*** Block opens ***

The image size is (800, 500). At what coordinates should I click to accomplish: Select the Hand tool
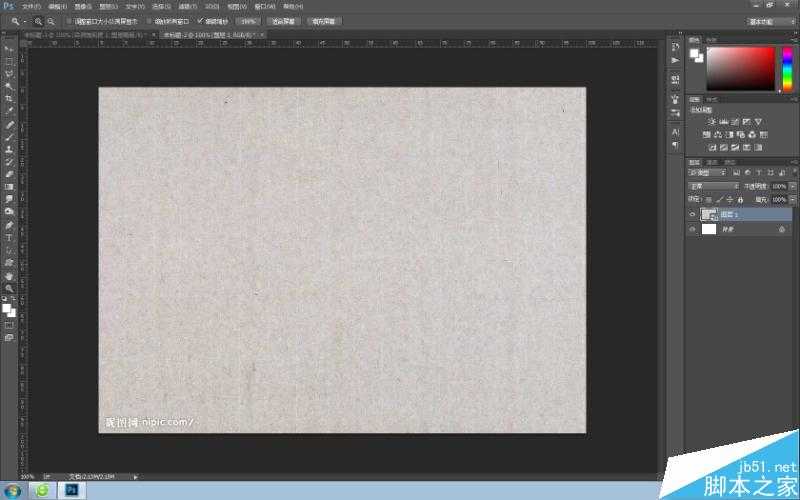tap(9, 275)
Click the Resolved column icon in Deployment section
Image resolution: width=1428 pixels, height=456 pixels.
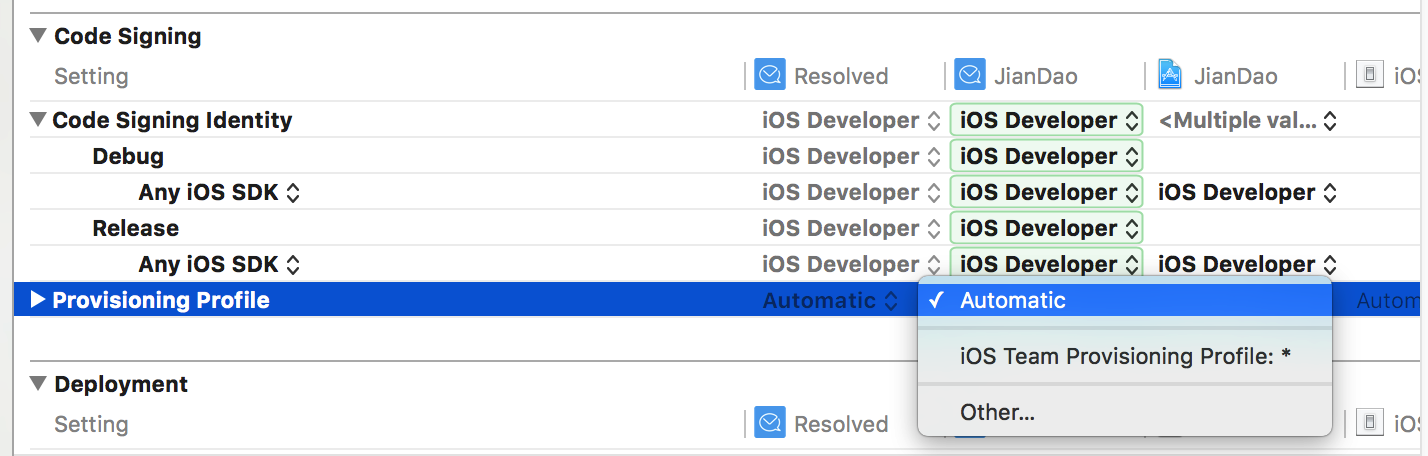pyautogui.click(x=770, y=423)
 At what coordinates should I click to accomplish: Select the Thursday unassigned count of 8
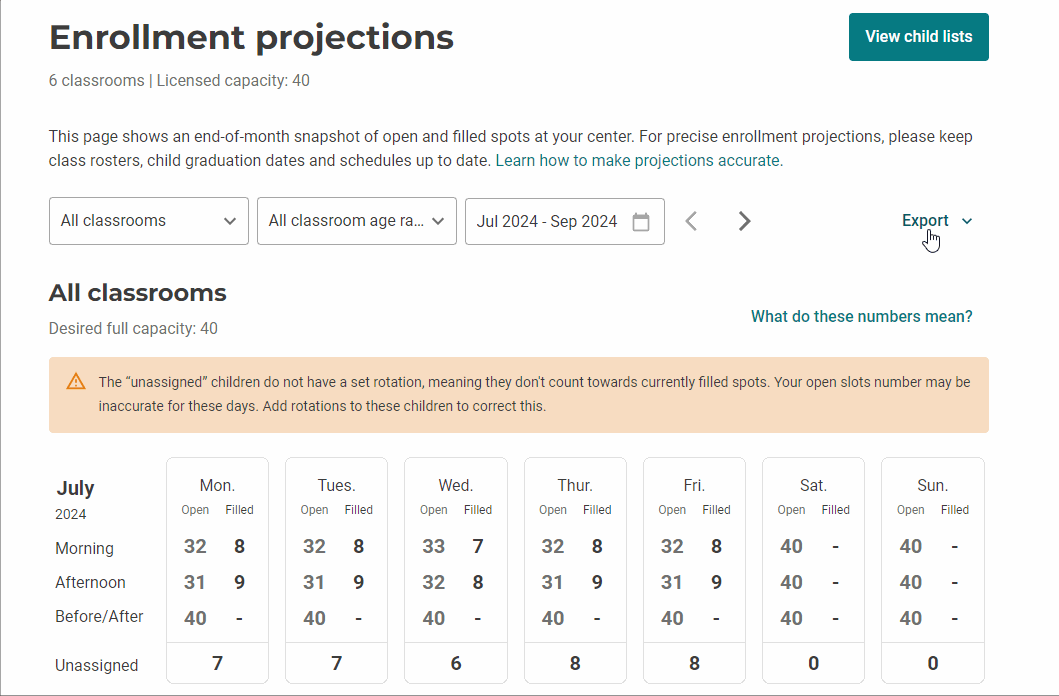pyautogui.click(x=575, y=663)
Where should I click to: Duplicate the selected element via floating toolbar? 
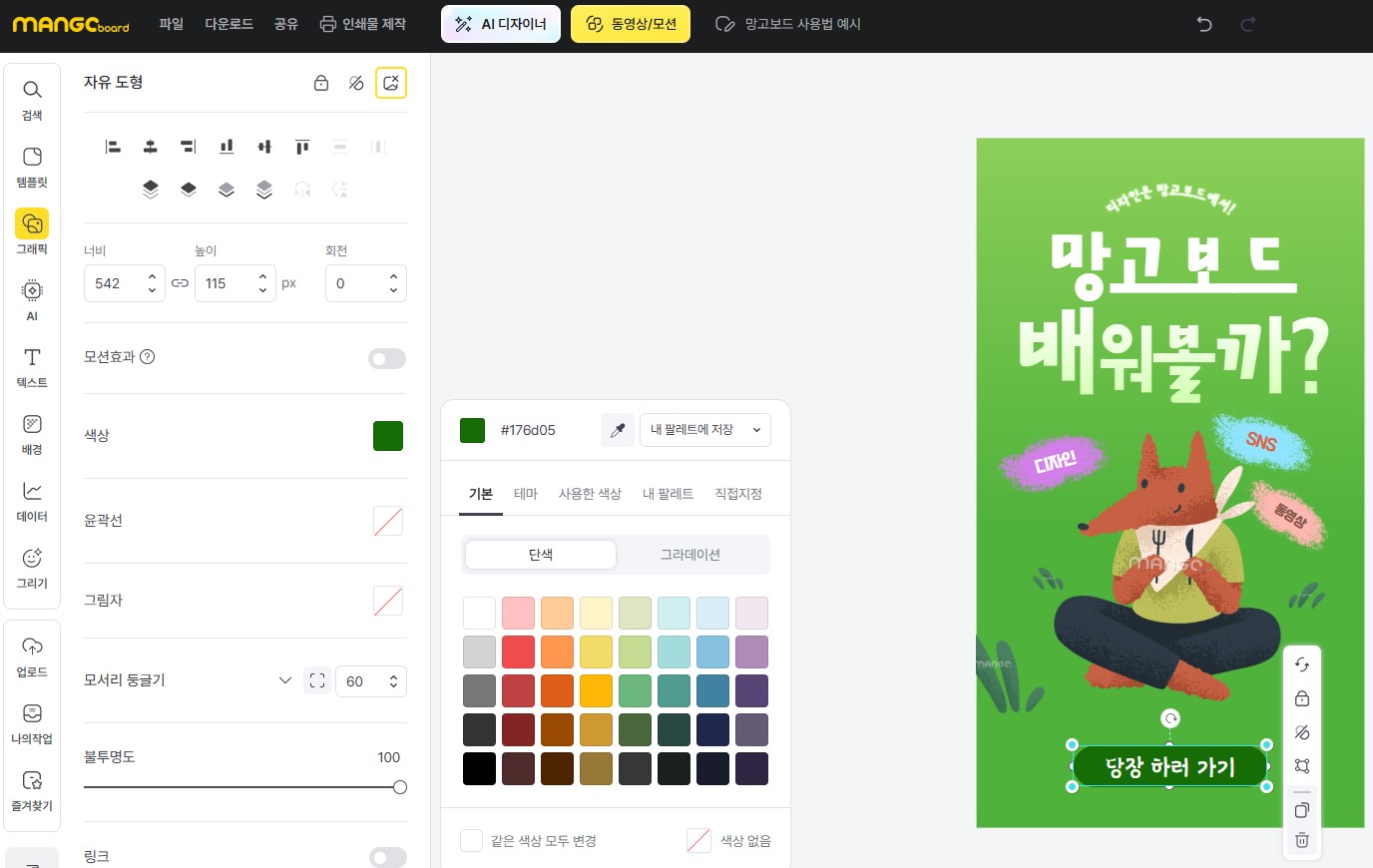tap(1301, 810)
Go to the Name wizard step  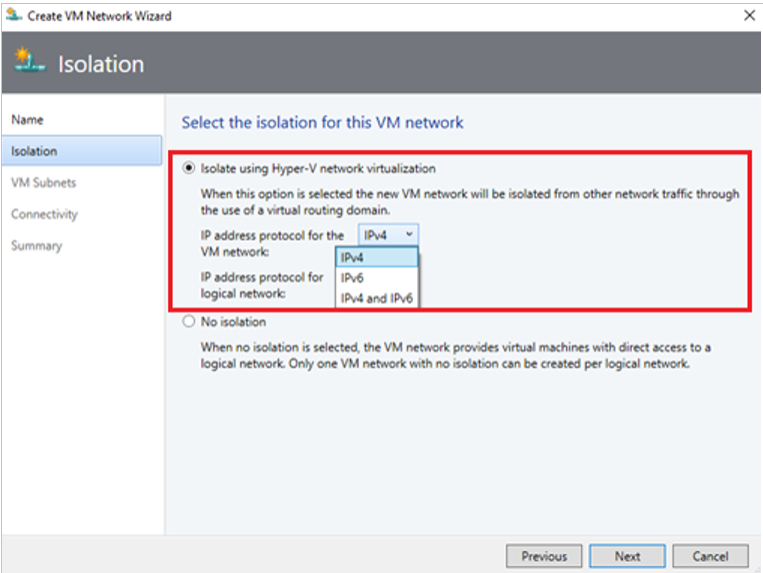coord(27,119)
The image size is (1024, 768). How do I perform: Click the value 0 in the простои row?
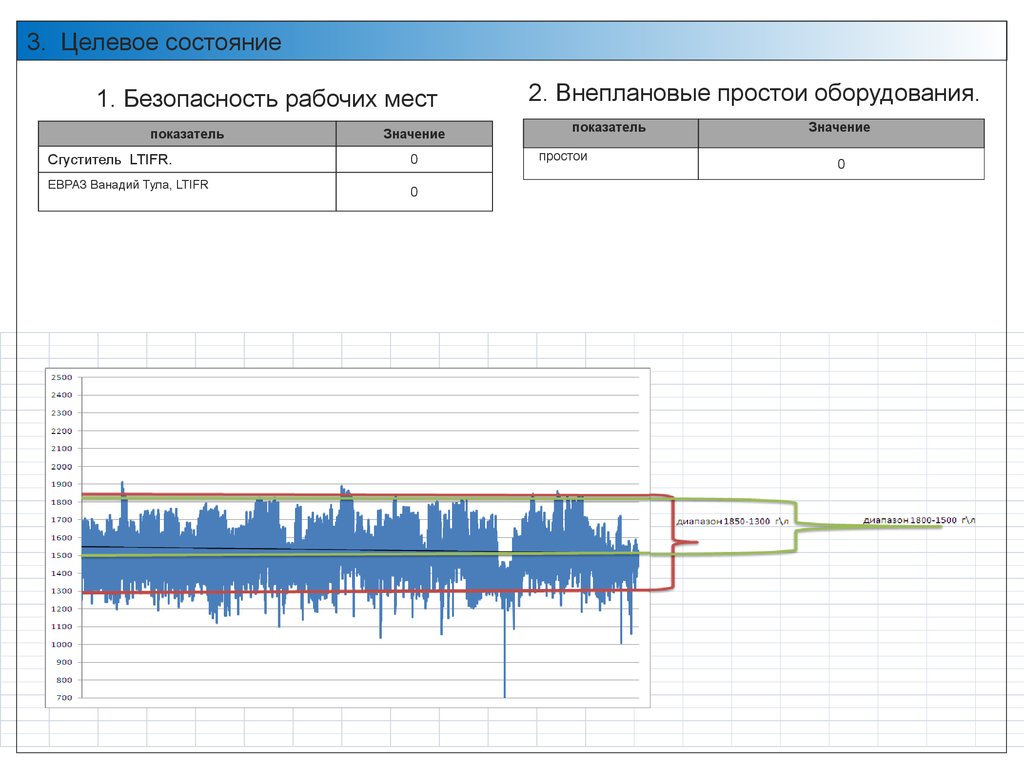click(841, 164)
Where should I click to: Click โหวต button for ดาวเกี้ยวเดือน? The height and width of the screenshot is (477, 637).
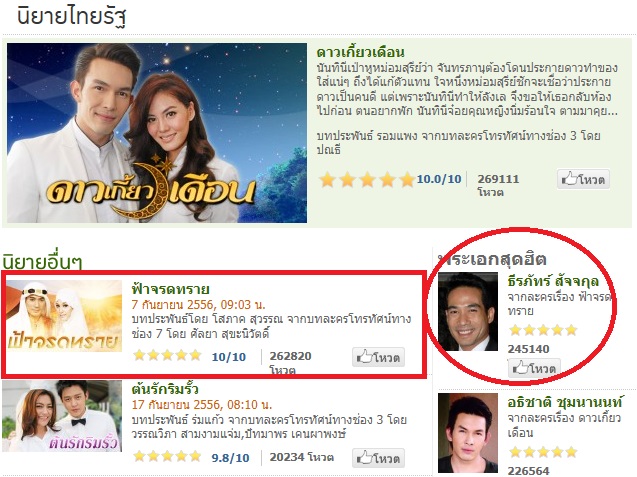point(583,179)
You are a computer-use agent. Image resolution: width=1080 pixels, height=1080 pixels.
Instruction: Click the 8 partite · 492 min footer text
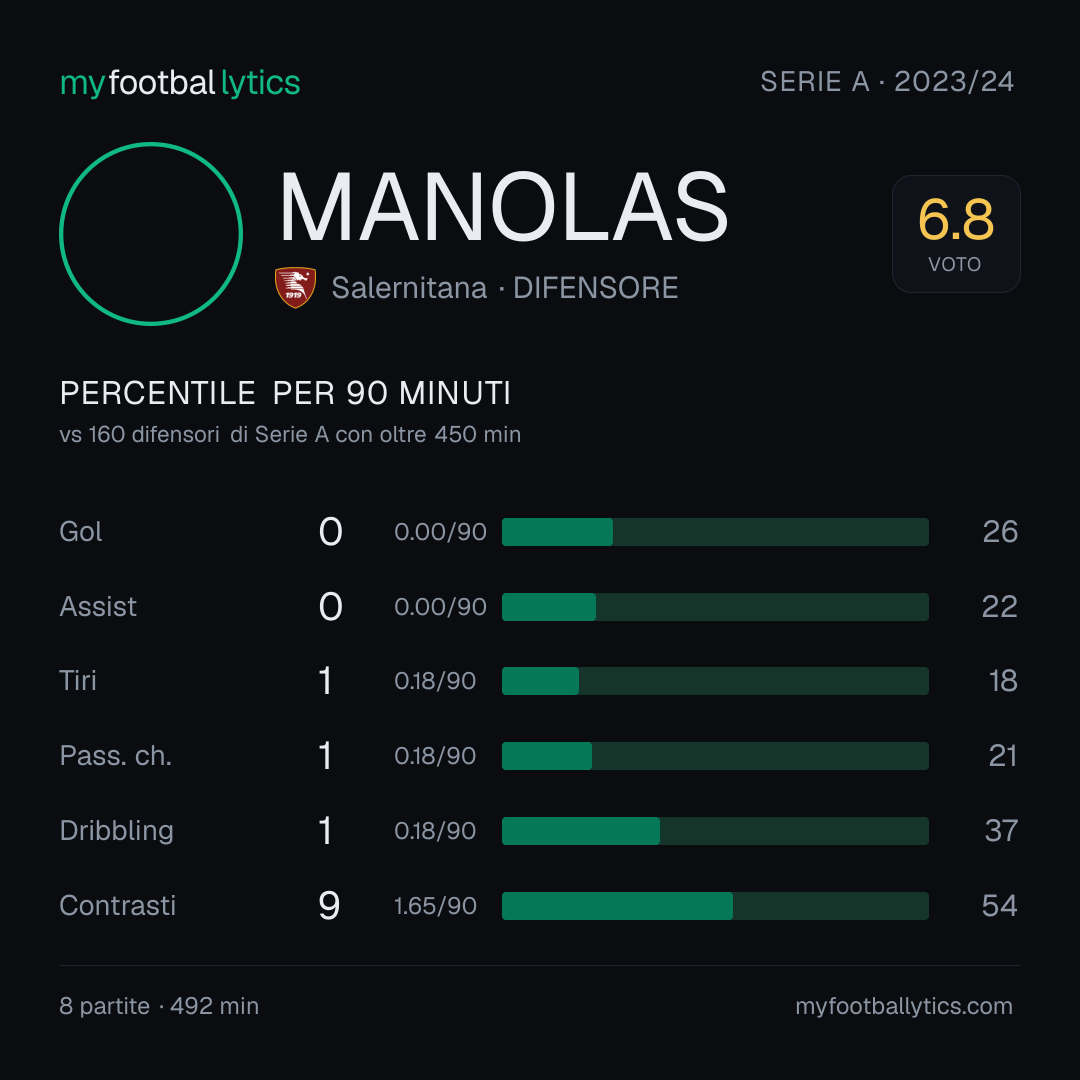tap(159, 1006)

*** Block closes ***

> [Prompt]: Copy, exactly and exclusively, the lines beginning with the one that contains "The image size is (1024, 768)." and ending with the last line of the listing; pictures are to be omitted.

> [Answer]:
The image size is (1024, 768). How do I perform: Click the value 0 in the простои row?
click(841, 164)
Where should I click to: Click โหวต button for ดาวเกี้ยวเดือน? The height and width of the screenshot is (477, 637).
point(583,179)
You are a computer-use agent. Image resolution: width=1080 pixels, height=1080 pixels.
Instruction: Click the 8 partite · 492 min footer text
tap(159, 1006)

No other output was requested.